Ambos se saludaron con un beso y luego de la mano caminaron bajo la luz de la luna hasta llegar a una banca rodeada por árboles espesos, Víctor se sentó y Yuuri comenzó a jugar con su cabello, trenzandolo con esmero. Víctor cerró los ojos y sintió como se relajaba mientras sentía los dedos de Yuuri peinando sus largas hebras plateadas.
El silencio de la noche era reconfortante y ellos no necesitaban de palabras para disfrutar la compañía mutua. Y ese mismo silencio en el que estaban inmersos les permitió escuchar un grito ahogado no tan lejos de donde se encontraban. El corazón de ambos comenzó a latir con fuerza y sin ponerse de acuerdo se acercaron sigilosos al lugar de donde aquel sonido provenía.
Bajo un frondoso algarrobo se desarrollaba una escena que hizo que la furia ciega se apoderara de la razón de Víctor.

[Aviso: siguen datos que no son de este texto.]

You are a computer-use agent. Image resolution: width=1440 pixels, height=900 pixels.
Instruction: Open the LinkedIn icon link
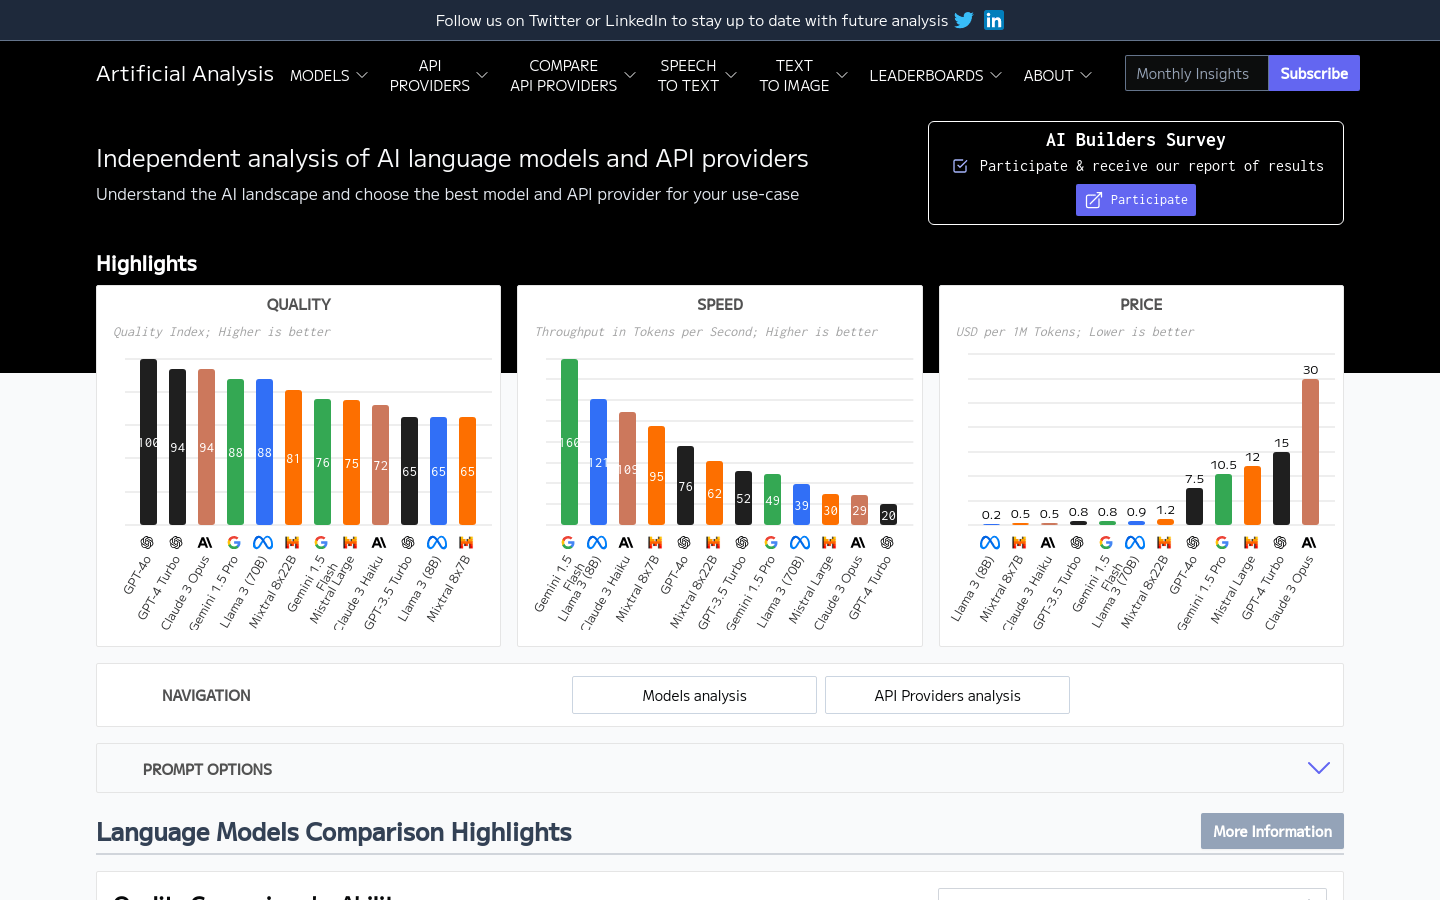click(993, 20)
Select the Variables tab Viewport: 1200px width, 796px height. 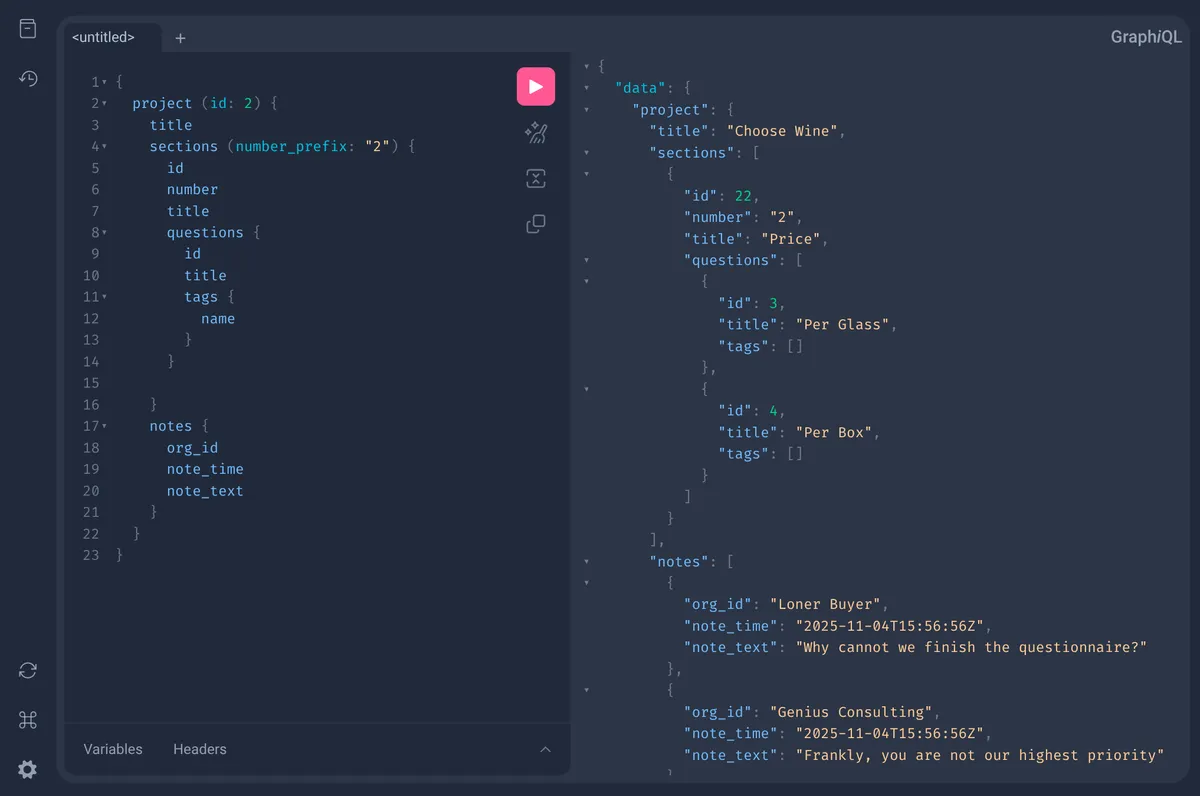click(x=112, y=749)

El seminarista se lanzó contra Blankenheim, ese viejo sacerdote que tanto aborrecía, lo quitó de encima de un niño moreno que no paraba de temblar y llorar, Yuuri abrazó a ese chico, compañero de orfanato de menor edad al que Yuuri conocía muy bien, su nombre era Phichit.
El moreno se aferró a la camisa de Yuuri sin dejar de temblar, Yuuri lo abrazó con más fuerza y se encargó de cubrir sus ojos para evitar que el menor viera la escena que se desarrollaba frente a él.
Víctor lucía trastornado; toda la ira que había acumulado por años, toda la ira que ocultaba bajo la fachada frívola y las acciones premeditadas al fin había explotado. Había explotado en el rojo de sus ojos, en la sordera de sus oídos que no escuchaban las palabras de Yuuri, en la fuerza de sus puños que golpeaban sin cesar aquel rostro surcado por la edad.
Golpe tras golpe, hasta que sus propios nudillos sangraron, hasta que sus músculos se cansaron, hasta que ese rostro odiado lució deformado, hasta que la furia comenzó a menguar y escuchó la voz de Yuuri pidiéndole que se detuviera, hasta que el cuerpo bajo el suyo ya no respiraba.
Víctor levantó su mirada al cielo, aspiró una bocanada de aire mientras finas lágrimas bañaban sus mejillas y la angustia volvía a romperlo.
—¿Qué más quieres de mí? ¿En qué me quieres convertir? —preguntó ya sin fuerzas, cuando solo el sollozo cansino salía de su cuerpo, se sintió absolutamente derrotado por algo que era superior a sí mismo.